Kommt jetzt der grosse russische Durchbruch?
Russland wird wohl in den nächsten Tagen den Druck auf die ukrainischen Verteidigungslinien noch erhöhen: Präsident Wladimir Putin möchte vermutlich am 9. Mai, dem «Tag des Sieges», oder spätestens Mitte Mai, wenn er zu Besuch in Peking weilt, einen militärischen Erfolg vorzuweisen haben. Die Chancen auf weitere russische Geländegewinne sind durchaus vorhanden: Das Institute for the Study of War (ISW) befürchtet, dass Russland in den kommenden Wochen wahrscheinlich erhebliche taktische Gewinne erzielen kann.
Bevor sich die ukrainischen Bestände an Waffen und Munition durch die angekündigte amerikanische Unterstützung wieder erholen, werde es noch sechs bis acht Wochen dauern, sagte Andras Racz, Sicherheits- und Russlandexperte der Gesellschaft für Auswärtige Politik (DGAP) in Berlin, dem «Hamburger Abendblatt». Die Lage sei besonders westlich von Bachmut heikel. «Wenn es dort zu einem Durchbruch kommt, könnte die russische Armee in offenem Gelände weiter vorstossen, dort wird die Verteidigung extrem schwer», erklärte Racz.
Gleichwohl dürfte es der russischen Armee nicht leicht fallen, in der nächsten Zeit einen operativen Durchbruch zu erzielen.
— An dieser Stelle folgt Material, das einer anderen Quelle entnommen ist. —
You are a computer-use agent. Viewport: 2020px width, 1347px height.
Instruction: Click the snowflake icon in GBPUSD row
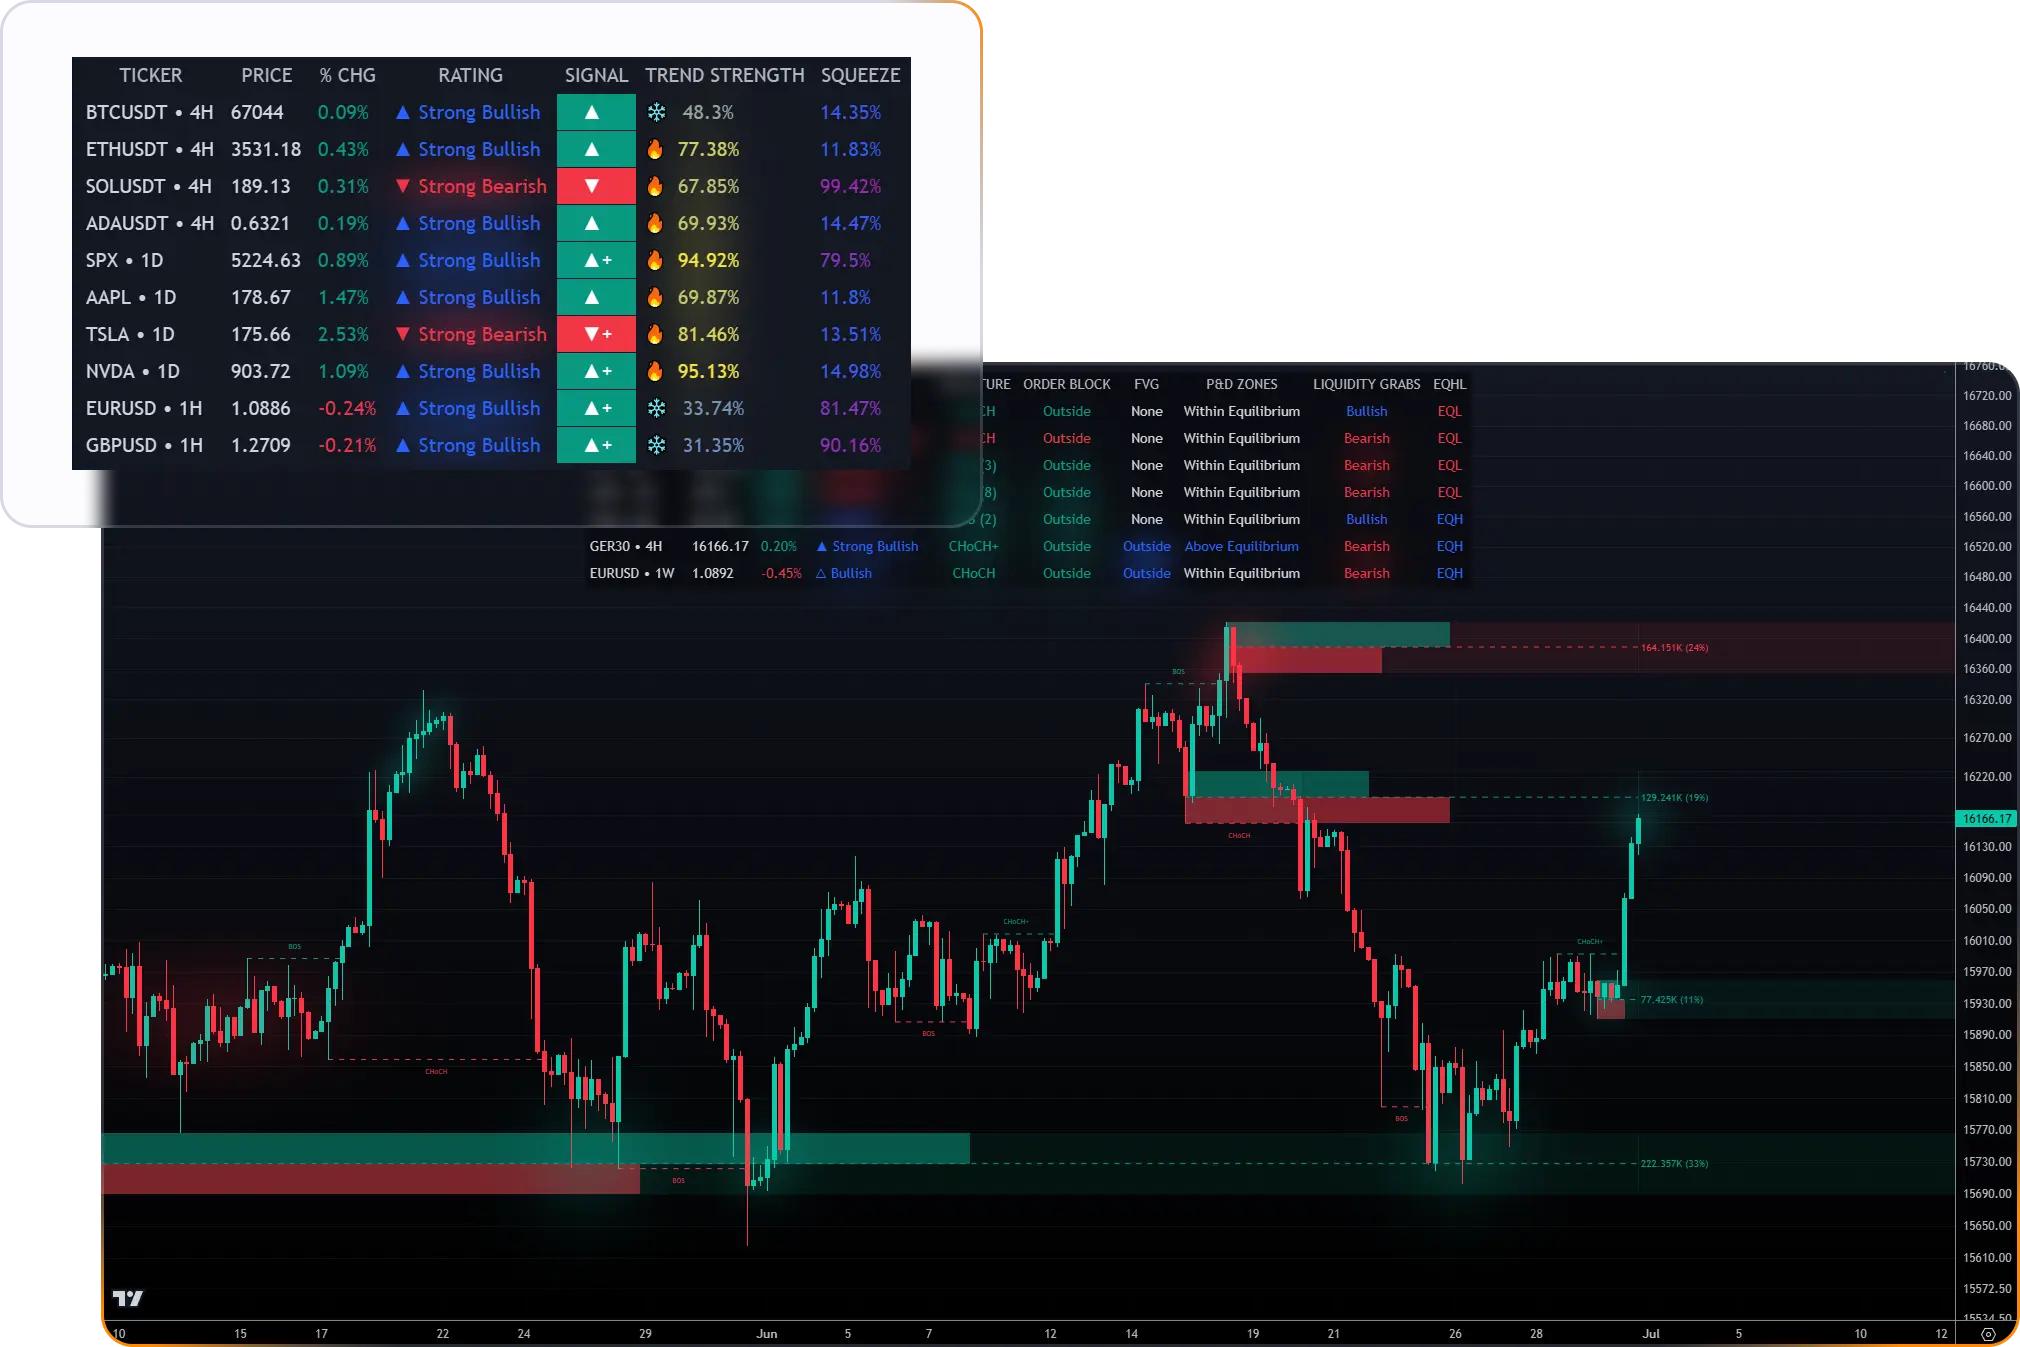656,445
Die Ukraine hat ihre Verteidigungslinien stark ausgebaut. Zudem fehlen auch den russischen Truppen nach Einschätzung westlicher Militärexperten die Ressourcen für eine grosse Offensive – aktuell seien die Bestände an Munition und Panzern zu gering dafür. Und da der Angreifer gemäss einer militärischen Faustregel dem Verteidiger im Verhältnis 3:1 überlegen sein sollte, verfügt die russische Armee auch über zu wenig Soldaten.